In order to install the filter media, find out which direction the water flows through the filter. AquaClear filters, for example, allow the water to flow upwards from the bottom to the top of the filter and then back into the aquarium. Place the coarse sponge pad on the bottom of the compartment, so that the water hits it first. Then place the bio rings above the sponge. The coarse sponge will remove most gunk from the water, and the bio rings with smaller pores won’t become as filthy.
If you have a nano tank for your betta fish that comes with a built-in filter compartment, you may not be able to fit as many layers inside. The disposable cartridge should be replaced with coarse sponge. This will provide both mechanical and beneficial filtration.
Step 4: Clean the Reusable Media Filter
Regular maintenance is important. Rinse the filter media at least once per month. Mechanical filtration (such as prefilter sponges and sponge pads) acts like a garbage can that collects waste – which means you as the fish owner are still responsible for cleaning the filter media (in other words, “emptying” the trash can before it overflows and causes water to spill out of the aquarium).
How do I upgrade my filter to get crystal clear water?
If you want to really polish the water, simply add a layer of fine poly pad that has very small pores and is capable of removing tiny particulate. These fine filter pads, like the cartridges will eventually have to be thrown away and replaced when they are clogged with debris. The advantages of these filters are that they are inexpensive and can be cut to any size.

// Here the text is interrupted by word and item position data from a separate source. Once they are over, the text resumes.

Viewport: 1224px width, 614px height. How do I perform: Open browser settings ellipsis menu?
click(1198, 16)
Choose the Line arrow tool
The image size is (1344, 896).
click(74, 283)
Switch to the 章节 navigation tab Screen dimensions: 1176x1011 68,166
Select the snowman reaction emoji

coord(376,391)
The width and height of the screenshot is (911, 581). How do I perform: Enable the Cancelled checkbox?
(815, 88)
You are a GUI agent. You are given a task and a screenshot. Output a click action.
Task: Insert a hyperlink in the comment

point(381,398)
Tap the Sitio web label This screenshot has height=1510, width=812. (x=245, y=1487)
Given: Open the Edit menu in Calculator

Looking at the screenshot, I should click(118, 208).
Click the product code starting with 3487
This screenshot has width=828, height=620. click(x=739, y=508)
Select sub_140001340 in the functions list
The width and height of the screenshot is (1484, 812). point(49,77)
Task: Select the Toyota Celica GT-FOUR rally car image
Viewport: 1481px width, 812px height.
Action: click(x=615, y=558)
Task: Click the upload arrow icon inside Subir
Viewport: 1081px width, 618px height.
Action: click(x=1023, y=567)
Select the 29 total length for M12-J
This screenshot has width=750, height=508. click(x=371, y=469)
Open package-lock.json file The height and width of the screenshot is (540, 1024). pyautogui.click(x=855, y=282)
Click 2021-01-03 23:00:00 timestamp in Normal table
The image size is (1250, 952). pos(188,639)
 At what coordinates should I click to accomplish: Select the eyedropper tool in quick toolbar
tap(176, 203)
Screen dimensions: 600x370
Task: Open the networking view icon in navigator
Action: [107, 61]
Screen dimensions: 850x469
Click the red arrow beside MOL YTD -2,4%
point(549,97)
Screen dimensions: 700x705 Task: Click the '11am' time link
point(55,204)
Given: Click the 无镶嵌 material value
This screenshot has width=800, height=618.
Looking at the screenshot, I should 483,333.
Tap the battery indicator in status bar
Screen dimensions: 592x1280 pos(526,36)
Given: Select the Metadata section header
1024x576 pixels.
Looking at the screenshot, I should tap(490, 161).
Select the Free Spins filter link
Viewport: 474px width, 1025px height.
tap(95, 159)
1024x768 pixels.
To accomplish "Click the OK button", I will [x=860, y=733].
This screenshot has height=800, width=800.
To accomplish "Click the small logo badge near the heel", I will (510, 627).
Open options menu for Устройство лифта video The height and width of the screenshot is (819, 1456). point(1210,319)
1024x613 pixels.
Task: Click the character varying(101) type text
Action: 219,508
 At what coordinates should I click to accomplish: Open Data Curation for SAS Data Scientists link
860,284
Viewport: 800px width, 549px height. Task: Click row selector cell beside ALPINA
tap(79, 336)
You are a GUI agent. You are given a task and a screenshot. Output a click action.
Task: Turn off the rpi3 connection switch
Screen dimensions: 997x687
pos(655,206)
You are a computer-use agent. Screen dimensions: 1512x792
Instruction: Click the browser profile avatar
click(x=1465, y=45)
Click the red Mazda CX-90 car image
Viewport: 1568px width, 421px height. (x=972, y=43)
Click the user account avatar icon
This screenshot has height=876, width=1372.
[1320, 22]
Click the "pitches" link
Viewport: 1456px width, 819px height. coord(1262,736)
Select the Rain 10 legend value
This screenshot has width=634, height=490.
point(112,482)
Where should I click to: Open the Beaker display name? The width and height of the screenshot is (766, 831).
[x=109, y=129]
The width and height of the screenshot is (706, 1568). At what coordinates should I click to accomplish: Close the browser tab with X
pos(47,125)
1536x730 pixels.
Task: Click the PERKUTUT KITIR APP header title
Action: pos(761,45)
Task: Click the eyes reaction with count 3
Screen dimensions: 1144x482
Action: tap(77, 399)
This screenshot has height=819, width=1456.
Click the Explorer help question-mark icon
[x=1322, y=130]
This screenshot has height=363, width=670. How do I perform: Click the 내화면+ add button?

Poly pads are great at removing fine particles so that you get crystal-clear water and your fish look like they’re flying in midair.
Your aquarium system will be more efficient and maintain a high level of water quality by upgrading to reusable filter media. The upfront cost may be a little more at first, but reusable filter media tends to last for the lifetime of the filter, saving you a lot of money in the long run.